D support high level constructs, like delegates (aka closures). For example, to do a simple linear search I wanted to use this code:
T* find_if(bool delegate(ref T) predicate)
{
for (size_t i = 0; i < this._size; i++)
if (predicate(this._data[i]))
return this._data + i;
return null;
}
...
auto p = find_if((ref T t) { return t > 5; });
But in DMD, you don't get that predicate inlined (neither the find_if() call, for that matter), so you're basically screwed, suddenly you code is ~4x slower. Seriously, I'm not joking, using callgrind to profile the program (DMD's profiler doesn't work for me, I get a stack overflow for a recursive call when I try to use it), doing the call takes 4x more instructions, and in a real life example, using Dil to generate the Tango documentation, I get a 3.3x performance penalty for using this high-level construct.
I guess this is why D2's sort uses string mixins instead of delegates for this kind of things. The only lectures that I can find from this is delegates are failing in D, either because they have a bad syntax (compare sort(x, (ref X a, ref X b) { return a > b; }) with sort!"a < b"(x)) or because their performance sucks (mixins are inlined by definition, think of C macros). The language designer is telling you "don't use that feature".
Fortunately the later is only a DMD issue, LDC is able to inline those predicates (they have to inhibit the DMD front-end inlining to let LLVM do the dirty work, and it definitely does it better).
The problem is I can't use LDC because for some unknown reason it produces a non-working Dil executable, and Dil is the only real-life program I have to test and benchmark the GC.

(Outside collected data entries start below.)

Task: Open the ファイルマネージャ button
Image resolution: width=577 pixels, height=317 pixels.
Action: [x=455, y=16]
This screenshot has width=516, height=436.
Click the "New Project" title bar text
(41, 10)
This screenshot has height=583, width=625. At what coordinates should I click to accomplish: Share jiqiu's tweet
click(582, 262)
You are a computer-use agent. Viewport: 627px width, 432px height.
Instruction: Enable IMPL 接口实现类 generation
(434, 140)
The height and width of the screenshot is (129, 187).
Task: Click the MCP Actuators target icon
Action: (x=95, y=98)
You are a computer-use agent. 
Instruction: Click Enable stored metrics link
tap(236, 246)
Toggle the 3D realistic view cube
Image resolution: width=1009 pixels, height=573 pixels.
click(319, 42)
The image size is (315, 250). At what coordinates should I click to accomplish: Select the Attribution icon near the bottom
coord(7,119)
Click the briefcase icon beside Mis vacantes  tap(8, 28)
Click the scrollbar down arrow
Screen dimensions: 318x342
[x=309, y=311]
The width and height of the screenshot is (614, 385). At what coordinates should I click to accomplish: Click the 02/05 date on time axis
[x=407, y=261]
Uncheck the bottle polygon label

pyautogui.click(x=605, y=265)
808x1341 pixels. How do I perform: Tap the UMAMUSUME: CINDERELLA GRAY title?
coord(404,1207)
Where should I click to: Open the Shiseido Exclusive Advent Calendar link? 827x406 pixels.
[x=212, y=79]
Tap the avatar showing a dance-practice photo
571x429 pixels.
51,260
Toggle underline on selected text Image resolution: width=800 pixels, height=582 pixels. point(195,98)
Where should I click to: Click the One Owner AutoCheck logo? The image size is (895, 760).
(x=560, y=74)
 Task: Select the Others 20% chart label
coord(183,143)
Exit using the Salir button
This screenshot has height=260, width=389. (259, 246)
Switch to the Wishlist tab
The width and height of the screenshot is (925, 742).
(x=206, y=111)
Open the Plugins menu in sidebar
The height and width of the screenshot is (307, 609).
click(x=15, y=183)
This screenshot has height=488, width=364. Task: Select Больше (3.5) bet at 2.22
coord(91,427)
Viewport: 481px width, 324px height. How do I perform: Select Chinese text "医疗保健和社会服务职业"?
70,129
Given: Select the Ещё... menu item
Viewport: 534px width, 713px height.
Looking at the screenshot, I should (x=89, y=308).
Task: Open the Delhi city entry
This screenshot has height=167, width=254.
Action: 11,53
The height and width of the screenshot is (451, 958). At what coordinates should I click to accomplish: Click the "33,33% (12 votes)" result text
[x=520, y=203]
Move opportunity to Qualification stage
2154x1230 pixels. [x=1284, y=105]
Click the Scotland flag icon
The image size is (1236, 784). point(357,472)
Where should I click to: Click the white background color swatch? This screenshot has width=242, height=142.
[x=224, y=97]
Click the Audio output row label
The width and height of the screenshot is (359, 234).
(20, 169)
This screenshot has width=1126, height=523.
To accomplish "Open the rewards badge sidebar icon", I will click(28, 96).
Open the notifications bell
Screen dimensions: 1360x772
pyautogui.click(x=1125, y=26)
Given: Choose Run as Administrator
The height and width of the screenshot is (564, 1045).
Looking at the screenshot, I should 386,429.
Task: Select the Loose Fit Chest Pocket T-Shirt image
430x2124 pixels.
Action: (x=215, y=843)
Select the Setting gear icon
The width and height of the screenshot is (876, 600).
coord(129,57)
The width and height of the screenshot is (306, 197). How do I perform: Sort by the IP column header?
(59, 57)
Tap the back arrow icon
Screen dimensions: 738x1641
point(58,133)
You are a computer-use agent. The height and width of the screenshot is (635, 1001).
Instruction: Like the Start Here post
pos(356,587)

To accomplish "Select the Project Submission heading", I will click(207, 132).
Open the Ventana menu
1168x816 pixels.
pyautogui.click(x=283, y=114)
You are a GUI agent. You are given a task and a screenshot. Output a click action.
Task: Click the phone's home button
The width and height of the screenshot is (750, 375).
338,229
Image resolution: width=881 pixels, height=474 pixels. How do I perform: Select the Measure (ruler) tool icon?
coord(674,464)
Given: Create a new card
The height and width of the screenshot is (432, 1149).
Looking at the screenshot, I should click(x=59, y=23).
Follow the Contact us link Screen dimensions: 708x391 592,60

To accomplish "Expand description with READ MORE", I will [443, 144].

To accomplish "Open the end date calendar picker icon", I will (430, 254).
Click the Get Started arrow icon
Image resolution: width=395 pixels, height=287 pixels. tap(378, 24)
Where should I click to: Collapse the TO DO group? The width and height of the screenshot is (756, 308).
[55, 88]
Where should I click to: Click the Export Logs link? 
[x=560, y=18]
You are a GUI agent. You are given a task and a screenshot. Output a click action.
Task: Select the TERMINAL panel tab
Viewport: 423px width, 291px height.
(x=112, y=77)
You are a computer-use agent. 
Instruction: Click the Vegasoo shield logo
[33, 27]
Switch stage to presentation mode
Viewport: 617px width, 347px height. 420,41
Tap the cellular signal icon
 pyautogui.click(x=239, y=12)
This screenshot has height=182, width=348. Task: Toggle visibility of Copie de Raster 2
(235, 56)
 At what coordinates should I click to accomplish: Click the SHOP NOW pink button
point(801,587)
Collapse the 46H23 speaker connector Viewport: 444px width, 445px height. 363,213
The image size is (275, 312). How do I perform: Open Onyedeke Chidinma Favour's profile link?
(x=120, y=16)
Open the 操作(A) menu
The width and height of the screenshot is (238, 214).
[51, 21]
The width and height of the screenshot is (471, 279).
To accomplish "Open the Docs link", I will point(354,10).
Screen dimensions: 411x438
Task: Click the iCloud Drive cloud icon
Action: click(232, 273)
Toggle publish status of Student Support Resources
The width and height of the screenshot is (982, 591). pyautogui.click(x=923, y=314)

I think this issue really hurts D, because if you can't write performance critical code using higher-level D constructs, you can't showcase your own language in the important parts.
Comment #1
by Michal Minich on 2010-06-29 18:00What is the performance when function is used instead of delegate? Is the inlining done in this case?
Comment #2
by Luca on 2010-06-29 19:14by Rob on 2010-06-29 13:14
D delegates also support the syntax (a,b){ return a > b; } whenever there's enough information for type deduction to work.
Are you sure? I can't see (in the specs) any mention to that syntax in the grammar. What I just found out it's supposed to be valid is using directly a function body, but I can't see how that is not ambiguous with a plain new scope. Maybe there's an error on the specs (or in my interpretation from it).
Also, have you filed a bugzilla report on the performance issues?
Yes, I used a really old bug report, the link is (a little hidden) in the article: http://d.puremagic.com/issues/show_bug.cgi?id=859
by Michal Minich on 2010-06-29 18:00
What is the performance when function is used instead of delegate? Is the inlining done in this case?
I didn't tried, since I needed a delegate, but be my guest if you want =)
Comment #0
by Rob on 2010-06-29 13:14D delegates also support the syntax (a,b){ return a > b; } whenever there's enough information for type deduction to work. Also, have you filed a bugzilla report on the performance issues?